Would it be better to use a VLAN-aware bridge or just route the traffic?

lkthomas · August 6, 2024, 1:57pm

perfect one, in fact, because I am lazy

I tried to route the traffic but it didn’t work, it’s a matter of fact that I disabled IGMP snooping so my VLAN interfaces will be flooded with multicast packets, however, how could I route from multiple interfaces to another one without using redirect?

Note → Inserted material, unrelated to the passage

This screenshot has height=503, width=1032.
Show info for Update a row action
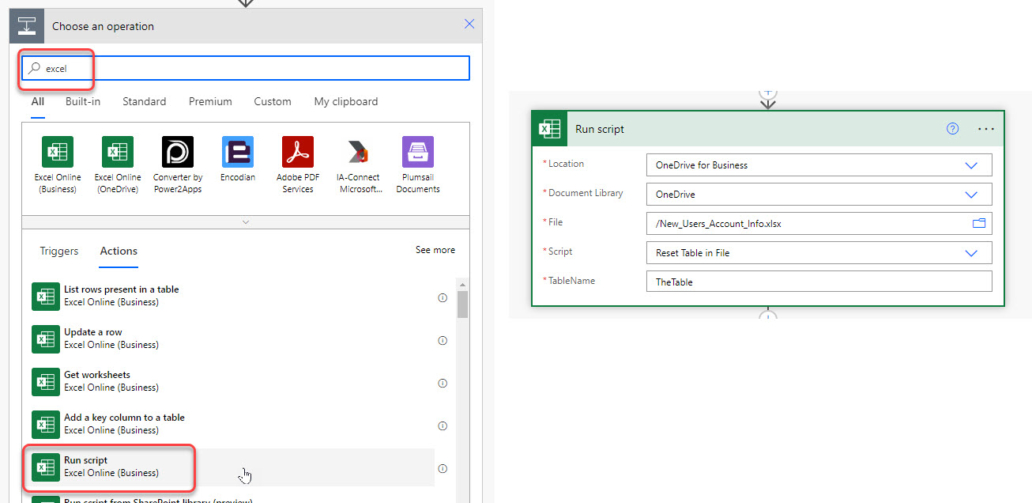tap(442, 340)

Let me check what is VLAN-aware bridge, never heard of that

talmakion · August 6, 2024, 4:25pm

I’m just not sure what you’re trying to do with so many interfaces in redirect, there might be a better way to do it.

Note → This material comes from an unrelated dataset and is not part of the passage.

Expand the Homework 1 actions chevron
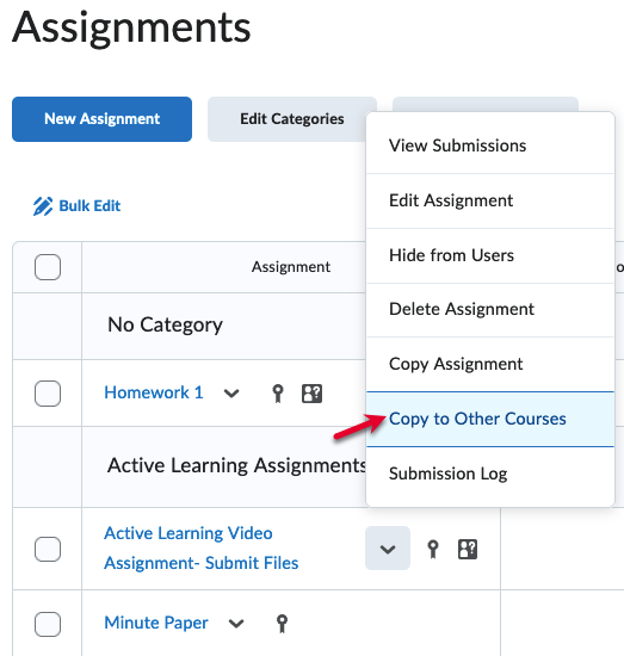The image size is (624, 656). coord(232,394)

Usually, mirror and redirect are for diagnostics and monitoring.

lkthomas · August 6, 2024, 5:03pm

that’s correct, I am trying to mimick a tap switch

talmakion · August 7, 2024, 12:10am

Would netflows exported from the router be better?

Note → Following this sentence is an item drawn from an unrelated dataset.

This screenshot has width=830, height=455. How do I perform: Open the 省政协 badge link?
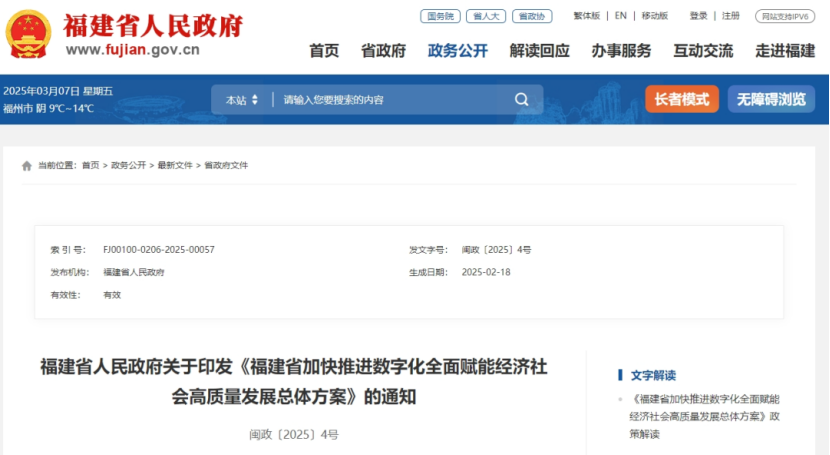click(x=534, y=16)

I’m guessing you don’t have a switch with actual SPAN port capability if you’re doing this.

lkthomas · August 7, 2024, 1:02am

That’s correct, we want to do everything at virtualised environment

talmakion · August 7, 2024, 2:47am

VMware can do promisc and SPAN/RSPAN (with a full dvSwitch). KVM exposes promisc to guests. Open vSwitch can do SPAN/RSPAN.

Is the VyOS just watching a bunch of VLANs and packing the traffic it sees into a monitoring VLAN?

For something like this, I’d try to get as close to the metal as possible. That’s my only real suggestion.